The National Museum of Australia has acquired one of the last vehicles to roll off the Holden production line before the Elizabeth factory closed on 20 October 2017, marking the end of Australian-made car manufacturing.
The National Museum is committed to collecting objects for the nation which represent key elements of Australian society and culture. Holden unambiguously falls into this category as an iconic brand which for decades has symbolised freedom and independence for millions of Australians.
The Holden Calais which joins the National Museum’s collection, is a four-door sedan manufactured at the General Motors Holden factory, in Elizabeth, South Australia, on 13 October 2017.
The vehicle joins the National Museum’s historic Holden collection which includes the 1946 Holden Prototype Car No 1, built by American and Australian engineers in Detroit which became the definitive model for millions of Holden cars, and Essington Lewis’s 1948 48-215 model Holden (also known as the FX), believed to be the first Holden to be sold commercially. It was delivered to industrialist Essington Lewis (1881–1961) on the eve of 24 February 1949, a day before the first Holdens were released for sale to the general public.

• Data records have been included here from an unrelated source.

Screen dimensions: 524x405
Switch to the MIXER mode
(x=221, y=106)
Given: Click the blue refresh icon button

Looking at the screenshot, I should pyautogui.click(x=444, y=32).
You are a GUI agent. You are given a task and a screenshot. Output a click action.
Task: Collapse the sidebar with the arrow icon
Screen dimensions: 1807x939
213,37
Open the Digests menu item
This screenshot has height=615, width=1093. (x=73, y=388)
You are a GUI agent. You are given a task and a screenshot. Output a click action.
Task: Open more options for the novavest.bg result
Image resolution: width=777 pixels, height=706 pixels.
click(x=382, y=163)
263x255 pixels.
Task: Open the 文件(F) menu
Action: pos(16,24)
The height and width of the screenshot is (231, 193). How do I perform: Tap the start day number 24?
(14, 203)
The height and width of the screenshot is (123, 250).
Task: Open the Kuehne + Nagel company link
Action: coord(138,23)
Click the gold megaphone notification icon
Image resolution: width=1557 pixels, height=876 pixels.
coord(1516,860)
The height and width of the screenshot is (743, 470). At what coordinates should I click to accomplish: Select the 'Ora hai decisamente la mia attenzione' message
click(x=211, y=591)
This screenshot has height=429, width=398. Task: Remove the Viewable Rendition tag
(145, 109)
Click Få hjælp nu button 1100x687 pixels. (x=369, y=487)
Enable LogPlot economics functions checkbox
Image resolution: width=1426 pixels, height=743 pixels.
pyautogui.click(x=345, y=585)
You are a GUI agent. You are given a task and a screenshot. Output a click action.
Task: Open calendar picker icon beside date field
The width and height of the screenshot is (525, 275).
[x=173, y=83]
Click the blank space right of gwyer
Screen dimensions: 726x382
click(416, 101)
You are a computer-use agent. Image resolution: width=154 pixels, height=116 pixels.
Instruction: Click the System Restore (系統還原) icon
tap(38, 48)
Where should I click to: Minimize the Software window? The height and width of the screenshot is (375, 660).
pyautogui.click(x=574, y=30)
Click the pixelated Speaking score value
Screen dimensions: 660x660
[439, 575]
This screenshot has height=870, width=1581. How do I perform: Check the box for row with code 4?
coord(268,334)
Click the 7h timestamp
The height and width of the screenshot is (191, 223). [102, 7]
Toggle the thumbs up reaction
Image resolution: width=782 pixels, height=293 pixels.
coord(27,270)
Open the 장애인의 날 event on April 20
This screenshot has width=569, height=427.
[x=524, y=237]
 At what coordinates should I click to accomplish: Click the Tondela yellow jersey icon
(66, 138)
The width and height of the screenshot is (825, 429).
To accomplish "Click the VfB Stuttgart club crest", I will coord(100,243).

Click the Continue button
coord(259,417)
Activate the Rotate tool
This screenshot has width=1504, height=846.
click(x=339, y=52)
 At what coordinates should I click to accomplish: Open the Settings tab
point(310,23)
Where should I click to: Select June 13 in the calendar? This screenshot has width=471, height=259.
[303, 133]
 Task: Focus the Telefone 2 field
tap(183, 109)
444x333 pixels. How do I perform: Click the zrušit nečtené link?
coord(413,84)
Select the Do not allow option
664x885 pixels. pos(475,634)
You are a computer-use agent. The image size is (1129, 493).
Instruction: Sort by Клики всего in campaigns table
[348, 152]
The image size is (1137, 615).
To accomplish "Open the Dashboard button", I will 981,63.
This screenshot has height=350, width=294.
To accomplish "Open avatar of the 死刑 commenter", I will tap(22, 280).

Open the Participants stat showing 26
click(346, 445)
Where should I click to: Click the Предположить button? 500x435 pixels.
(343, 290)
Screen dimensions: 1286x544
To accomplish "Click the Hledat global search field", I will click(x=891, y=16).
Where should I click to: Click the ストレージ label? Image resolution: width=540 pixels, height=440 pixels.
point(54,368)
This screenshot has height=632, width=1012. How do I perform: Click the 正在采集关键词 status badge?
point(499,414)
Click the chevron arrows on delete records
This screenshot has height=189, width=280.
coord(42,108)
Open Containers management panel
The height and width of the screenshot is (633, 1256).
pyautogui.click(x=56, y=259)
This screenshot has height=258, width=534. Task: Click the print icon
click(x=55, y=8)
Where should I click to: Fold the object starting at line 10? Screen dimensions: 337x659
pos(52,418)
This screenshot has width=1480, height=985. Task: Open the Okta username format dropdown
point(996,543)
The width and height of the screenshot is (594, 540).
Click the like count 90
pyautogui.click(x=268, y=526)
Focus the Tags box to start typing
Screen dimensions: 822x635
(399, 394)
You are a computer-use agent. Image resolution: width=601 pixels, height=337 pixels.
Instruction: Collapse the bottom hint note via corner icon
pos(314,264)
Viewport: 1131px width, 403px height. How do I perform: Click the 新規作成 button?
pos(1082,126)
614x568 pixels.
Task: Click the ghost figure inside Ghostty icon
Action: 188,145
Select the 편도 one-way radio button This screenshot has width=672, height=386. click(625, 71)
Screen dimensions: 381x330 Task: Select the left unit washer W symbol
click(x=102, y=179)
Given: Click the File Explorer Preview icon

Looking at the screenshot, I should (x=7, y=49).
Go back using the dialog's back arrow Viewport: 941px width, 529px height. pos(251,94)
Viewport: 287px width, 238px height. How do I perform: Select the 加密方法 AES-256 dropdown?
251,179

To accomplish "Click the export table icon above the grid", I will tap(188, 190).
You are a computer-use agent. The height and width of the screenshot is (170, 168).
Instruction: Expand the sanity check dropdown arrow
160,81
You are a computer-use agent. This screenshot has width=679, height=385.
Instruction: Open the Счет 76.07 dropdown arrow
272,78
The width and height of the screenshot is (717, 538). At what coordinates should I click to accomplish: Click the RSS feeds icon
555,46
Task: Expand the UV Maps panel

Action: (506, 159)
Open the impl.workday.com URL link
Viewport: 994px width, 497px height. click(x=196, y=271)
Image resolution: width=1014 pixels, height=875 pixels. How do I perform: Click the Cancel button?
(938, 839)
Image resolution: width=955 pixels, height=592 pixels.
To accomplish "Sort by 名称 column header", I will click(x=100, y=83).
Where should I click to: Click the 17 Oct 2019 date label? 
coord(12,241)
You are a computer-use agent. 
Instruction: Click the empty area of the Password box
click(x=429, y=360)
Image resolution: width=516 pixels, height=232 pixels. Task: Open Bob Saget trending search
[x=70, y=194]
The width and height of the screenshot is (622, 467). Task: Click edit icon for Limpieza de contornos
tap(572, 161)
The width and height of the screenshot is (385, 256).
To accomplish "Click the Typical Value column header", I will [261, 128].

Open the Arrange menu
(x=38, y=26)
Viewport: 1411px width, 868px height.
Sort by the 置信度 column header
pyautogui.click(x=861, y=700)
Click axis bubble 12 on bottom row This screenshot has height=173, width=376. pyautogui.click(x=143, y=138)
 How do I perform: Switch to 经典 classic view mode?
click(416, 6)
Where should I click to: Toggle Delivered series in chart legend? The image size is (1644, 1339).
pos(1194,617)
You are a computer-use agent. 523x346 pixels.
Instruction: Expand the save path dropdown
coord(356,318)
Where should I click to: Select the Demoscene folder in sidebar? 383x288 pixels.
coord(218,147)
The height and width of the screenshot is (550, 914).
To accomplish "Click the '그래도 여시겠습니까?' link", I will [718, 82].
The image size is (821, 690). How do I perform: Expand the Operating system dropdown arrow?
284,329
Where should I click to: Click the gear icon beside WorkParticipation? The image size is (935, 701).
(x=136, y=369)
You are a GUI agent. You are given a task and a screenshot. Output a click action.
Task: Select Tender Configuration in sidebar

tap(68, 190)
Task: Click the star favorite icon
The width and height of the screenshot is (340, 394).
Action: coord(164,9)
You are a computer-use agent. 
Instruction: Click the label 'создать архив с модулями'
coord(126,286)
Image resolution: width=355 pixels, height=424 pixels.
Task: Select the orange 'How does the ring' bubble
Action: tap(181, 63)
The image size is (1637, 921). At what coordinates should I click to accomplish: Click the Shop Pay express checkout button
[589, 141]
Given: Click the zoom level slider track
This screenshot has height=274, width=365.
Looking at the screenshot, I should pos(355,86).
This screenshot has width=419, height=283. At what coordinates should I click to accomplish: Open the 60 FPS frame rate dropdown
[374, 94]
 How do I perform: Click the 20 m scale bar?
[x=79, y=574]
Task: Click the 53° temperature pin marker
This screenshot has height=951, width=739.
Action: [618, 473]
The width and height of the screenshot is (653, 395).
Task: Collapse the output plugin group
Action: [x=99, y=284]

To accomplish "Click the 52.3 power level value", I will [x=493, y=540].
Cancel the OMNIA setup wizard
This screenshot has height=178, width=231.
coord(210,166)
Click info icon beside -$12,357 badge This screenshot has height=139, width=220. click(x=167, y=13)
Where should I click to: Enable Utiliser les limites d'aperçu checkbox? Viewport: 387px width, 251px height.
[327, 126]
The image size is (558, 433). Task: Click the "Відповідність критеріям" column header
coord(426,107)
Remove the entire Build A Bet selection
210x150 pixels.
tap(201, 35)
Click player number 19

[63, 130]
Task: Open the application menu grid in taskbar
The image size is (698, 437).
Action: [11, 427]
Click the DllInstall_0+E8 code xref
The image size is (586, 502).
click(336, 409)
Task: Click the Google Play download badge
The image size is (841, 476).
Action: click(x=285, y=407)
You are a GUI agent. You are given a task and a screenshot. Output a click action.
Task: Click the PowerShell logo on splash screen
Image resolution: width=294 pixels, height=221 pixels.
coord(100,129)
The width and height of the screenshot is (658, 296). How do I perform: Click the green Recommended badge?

National Museum director, Dr Mathew Trinca, said although it was sad to see the end of local car production, the Museum was proud to include the vehicle as part of the story of car manufacturing in Australia.
“This modern vehicle, which has an Australian-made 3.6l V6 engine and the latest technology, is the perfect bookend to the Museum’s Holden collection which spans over 70 years,” he said.
“Built for Australian conditions, the robust and economical Holden family sedan captured the public imagination when they first rolled off the assembly line in 1948. Many saw this as evidence of national maturity, proof that Australia had escaped its pastoral beginnings and embraced the modern industrial age,” Dr Trinca said.
By 1958 Holden sales accounted for over 40 per cent of total car sales in this country and a million had been sold by 1960.
Holden Chairman and Managing Director, Mark Bernhard, said the Calais donated to the National Museum “celebrates the Holden manufacturing journey and the special place Commodore holds in the hearts of many Australians”.
“The pride, passion and quality of workmanship delivered by our people at Elizabeth has meant our last Australian-built cars including this Calais, with its engine proudly made by Holden, at Fishermans Bend, and with hundreds of other components drawn from Australian automotive suppliers, are the best and most technologically advanced vehicles ever made by Holden in Australia,” Mr Bernhard said.
“There is no finer automobile to sit alongside the 1948 Holden prototype in the Museum’s collection. We’re proud to make this donation to celebrate our manufacturing heritage.”
The 1948 launch of Australia’s first locally made car, the Holden 48-215, is recognised as a key moment in the National Museum’s Defining Moments in Australian history project.
The Holden Calais will be on display over the Australia Day 2018 weekend.